## begin Text shown

President Mohammad Ashraf Ghani of the Islamic Republic of Afghanistan and Chief Executive Abdullah Abdullah came to Washington D.C. to speak with President Barack Obama on Tuesday. The discussion spanned topics from successes so far in the working relationship between the U.S. and Afghanistan, to current problems in Afghan government.
The joint statement press release outlined areas of funding the U.S. will be contributing to, and in what amounts. Some areas of support were merely diplomatic, for example peace effort support from the U.S. for work between Pakistan and Afghanistan, and cooperation on counter-terrorism interests the two share in common. Other areas will receive tangible donations and funding. So where is that money going, and what does it say about the biggest concerns in Afghanistan right now?
Election legitimacy and support of democracy
The United States “offered financial support for Afghan electoral operations and reform efforts” meaning money put toward the Afghan Special Commission for Electoral Reform following the 2014 presidential election, which marked “the first democratic and peaceful transfer of power in Afghanistan’s history.” However, despite this positive rhetoric, the 2014 elections were surrounded by questions about potential fraud.”It was different from 2009; then it was the original warlords that committed the fraud. this time it was the Independent Election Commission that did it,” said Fazil Ahmad Manawi, former election commissioner, to the NYT. “This time the ballot stuffing even went on inside the provincial election offices.”
The fact that the U.S. is supplying funds to help improve this process, likely means this is a recognized problem still of some concern — even if de-legitimizing the current elected government by pointing it out is not the answer.
Support of Afghan security forces
The U.S. has also pledged to continue aiding the military and police forces in Afghanistan, which means ongoing aid to the Afghan Security Forces and retaining 9,800 troops on the ground up through the end of 2015. The plan for calling troops back home will be decided in 2015, and a “joint [counter-terrorism] patnership strategy” will be decided for the future for both countries in 2016 and onwards.

## end Text shown
## begin Entries shown

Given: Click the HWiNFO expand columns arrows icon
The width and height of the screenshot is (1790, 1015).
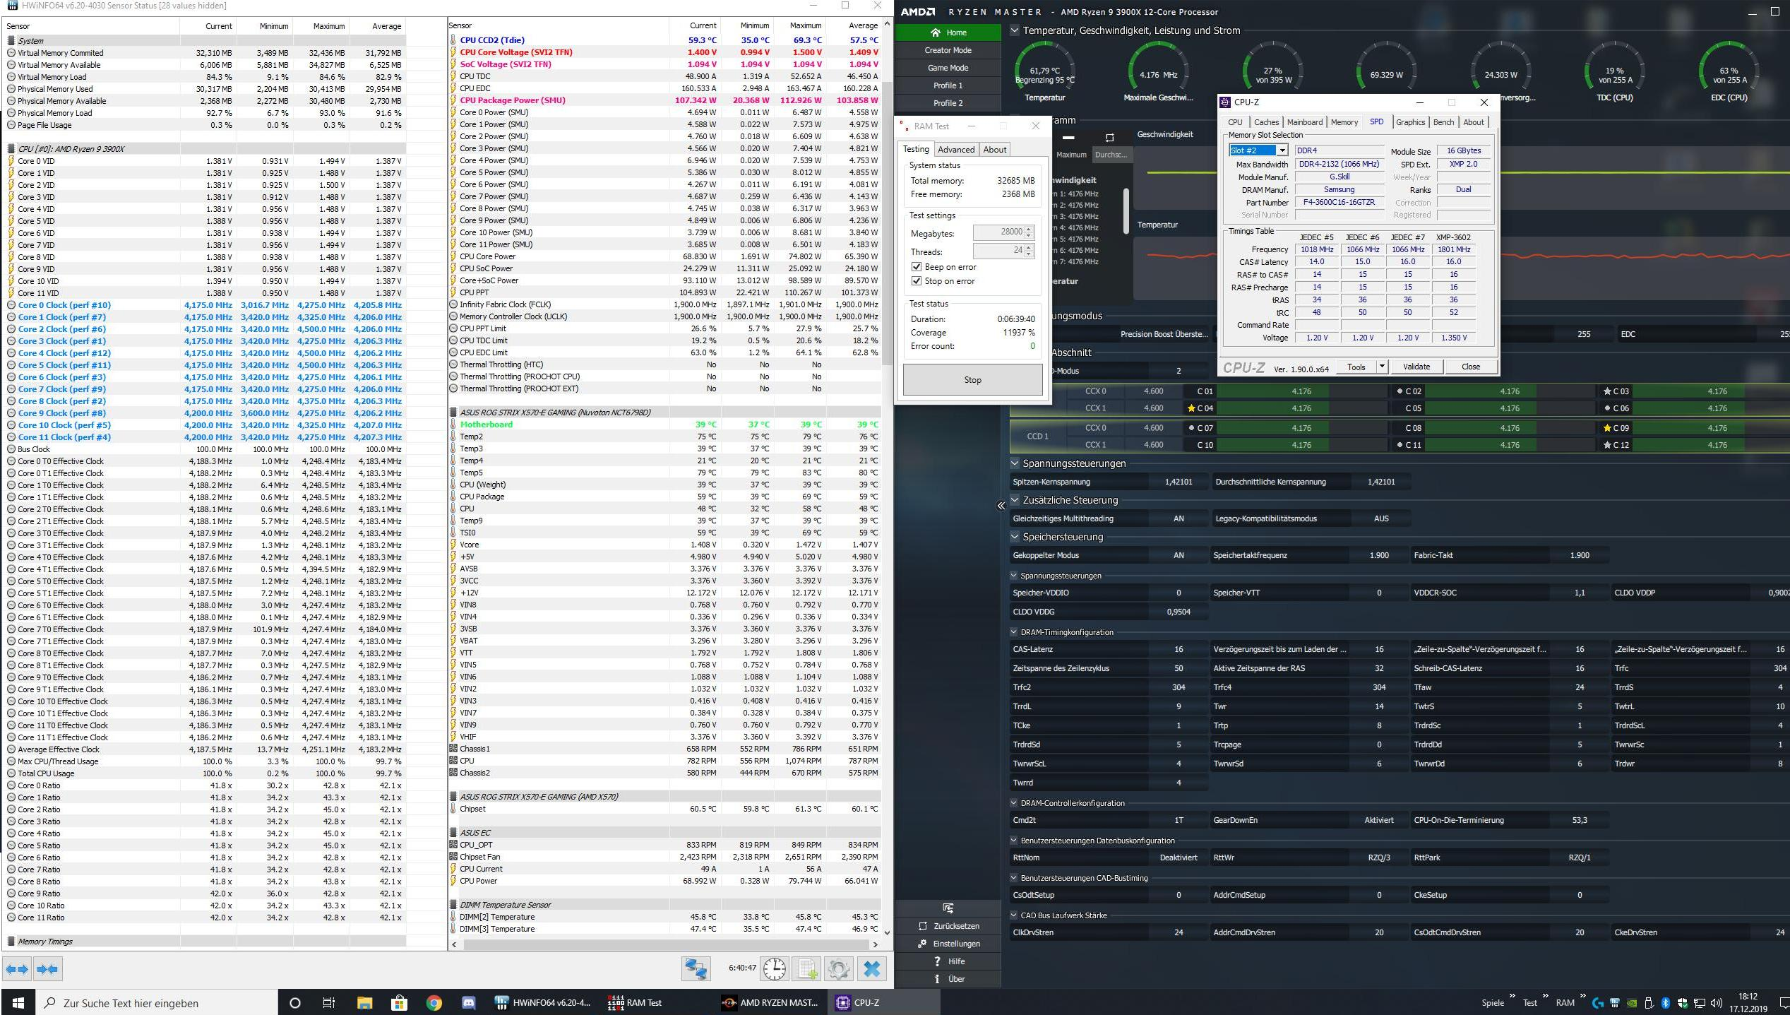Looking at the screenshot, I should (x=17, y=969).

## end Entries shown
## begin Entries shown

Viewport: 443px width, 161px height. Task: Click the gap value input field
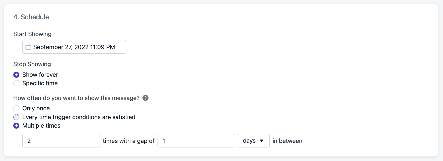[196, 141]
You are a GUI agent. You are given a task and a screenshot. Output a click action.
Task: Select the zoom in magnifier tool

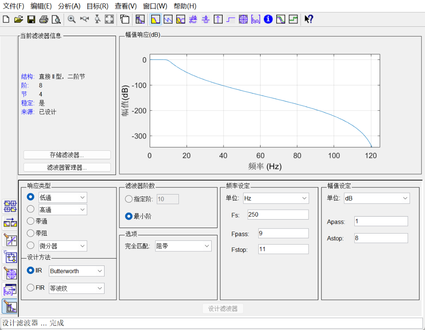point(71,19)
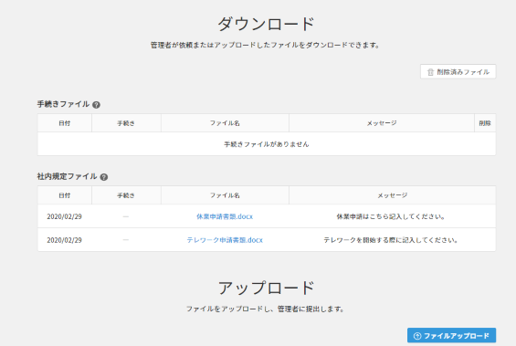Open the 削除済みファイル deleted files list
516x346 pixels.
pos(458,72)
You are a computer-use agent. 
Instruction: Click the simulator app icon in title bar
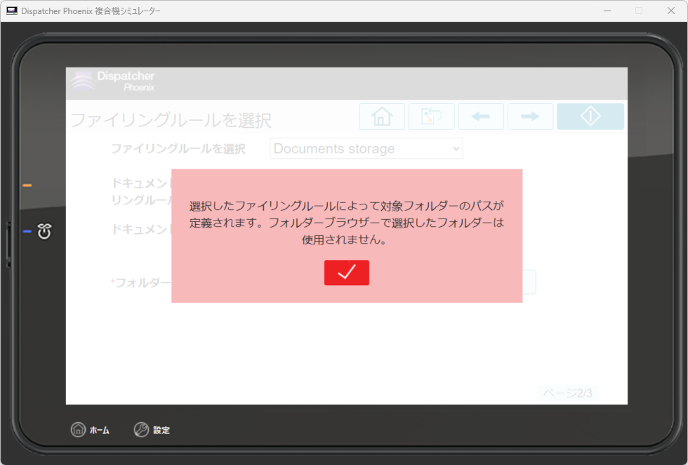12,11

## end Entries shown

■ Task list ■
A) Answer these questions using the article about U.S. aid to Afghanistan:
(i) On what day did Ghani and Abdullah come to Washington to speak with Obama?
(ii) According to Fazil Ahmad Manawi, who committed the fraud in the 2014 elections?
(iii) How many troops will the U.S. keep in Afghanistan through the end of 2015?
B) Reproduce the article about U.S. aid to Afghanistan starting with "The joint statement" and going on through "Afghanistan right now?", swapping "diplomatic" for "political".
The data here come from a separate source.

■ Answers in order ■
A)
(i) Tuesday
(ii) The Independent Election Commission
(iii) 9,800

B)
The joint statement press release outlined areas of funding the U.S. will be contributing to, and in what amounts. Some areas of support were merely political, for example peace effort support from the U.S. for work between Pakistan and Afghanistan, and cooperation on counter-terrorism interests the two share in common. Other areas will receive tangible donations and funding. So where is that money going, and what does it say about the biggest concerns in Afghanistan right now?